Por causa desse agravamento que culminou nas mortes, a Promotoria determinou a realização de vistorias no local por Polícia Civil, Secretaria de Saúde e Secretaria de Assistência Social. O secretário da Saúde de Jarinu disse que a última vistoria do órgão foi feita no dia 12, mas prometeu voltar ao local nesta semana.
O número de abrigados no principal sítio da Missão Belém em Jarinu, o São Miguel Arcanjo, quadruplicou em oito anos, segundo relato do próprio coordenador do grupo, Marcio Antonio dos Santos.
Ex-dependente químico atendido no local em 2009, o hoje responsável pela missão disse que a propriedade abrigava 125 pessoas quando ele chegou ao local. Hoje, são mais de 450. Santos nega, no entanto, que haja superlotação. "Temos espaço para todos."

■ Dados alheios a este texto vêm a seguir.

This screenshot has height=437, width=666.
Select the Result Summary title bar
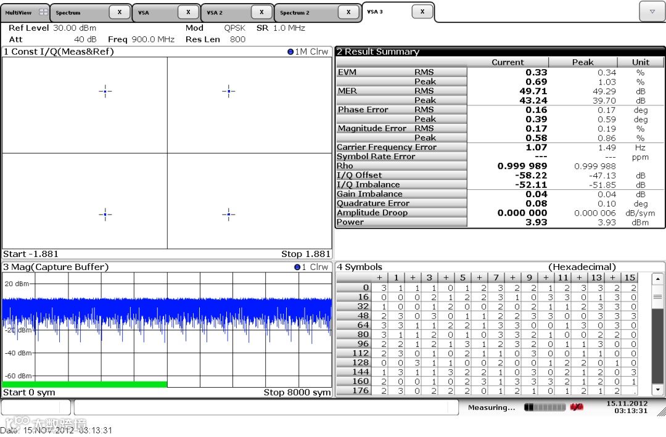click(500, 52)
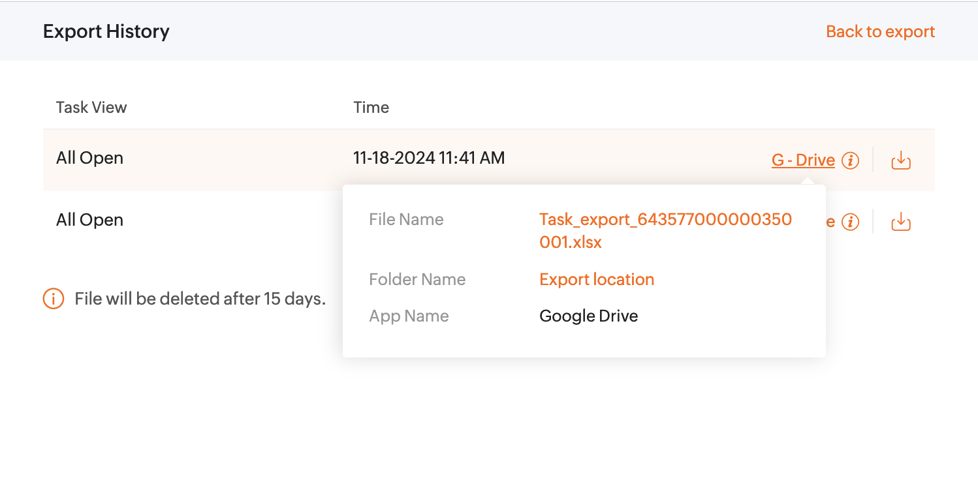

A reportagem esteve no local na sexta-feira, 14, e visitou algumas instalações. O sítio São Miguel Arcanjo é dividido em 25 casas com capacidade para 15 a 20 pessoas cada uma. As tarefas de cozinha e limpeza são desempenhadas pelos próprios internos. Cada espaço tem um coordenador, também ex-dependente tratado no local.
Os dormitórios visitados pela reportagem estavam limpos e organizados, assim como um espaço comum onde são realizados eventos. A reportagem presenciou, no entanto, um interno transportando junto ao corpo um grande pedaço de carne de um animal recém-abatido.
Cerca de 80% dos acolhidos nos sítios em Jarinu são ex-frequentadores da Cracolândia. Pelo menos um terço dos que estão atualmente abrigados é de idosos, muitos com doenças crônicas, deficiências físicas ou problemas mentais.
O grupo religioso conta com voluntários que trabalham nas ruas de São Paulo, tentando convencer usuários de drogas a largar o vício com o auxílio da fé, além de ônibus e micro-ônibus que fazem as viagens do centro da capital paulista até o sítio em Jarinu.
Segundo Santos, os ônibus costumavam fazer uma viagem por semana entre São Paulo e Jarinu, trazendo 80 novos abrigados a cada trajeto. A regra só mudou há pouco mais de um mês, quando moradores da cidade do interior reclamaram da presença de usuários de drogas no município. "Como estavam vindo muitos usuários, alguns desistiam de ficar aqui e iam embora, indo para o centro de Jarinu. A partir daí, suspendemos a chegada de novos abrigados e passamos a fazer um trabalho de pagar a passagem de volta para São Paulo daqueles que querem ir embora", explica Santos.
O coordenador explica que há mais de 200 voluntários atuando nos sítios da Missão Belém em Jarinu, todos ex-internos. Eles são responsáveis, por exemplo, pelo cuidado dos pacientes mais debilitados. "Temos um cuidador para cada quatro abrigados. Aqui é náufrago salvando náufrago."
O sítio não tem uma equipe médica fixa, apenas a visita voluntária de um profissional do tipo uma vez por semana. Vale destacar que o serviço também não é obrigatório em comunidade terapêuticas. Nos sítios ainda há orações, esportes e cursos profissionalizantes.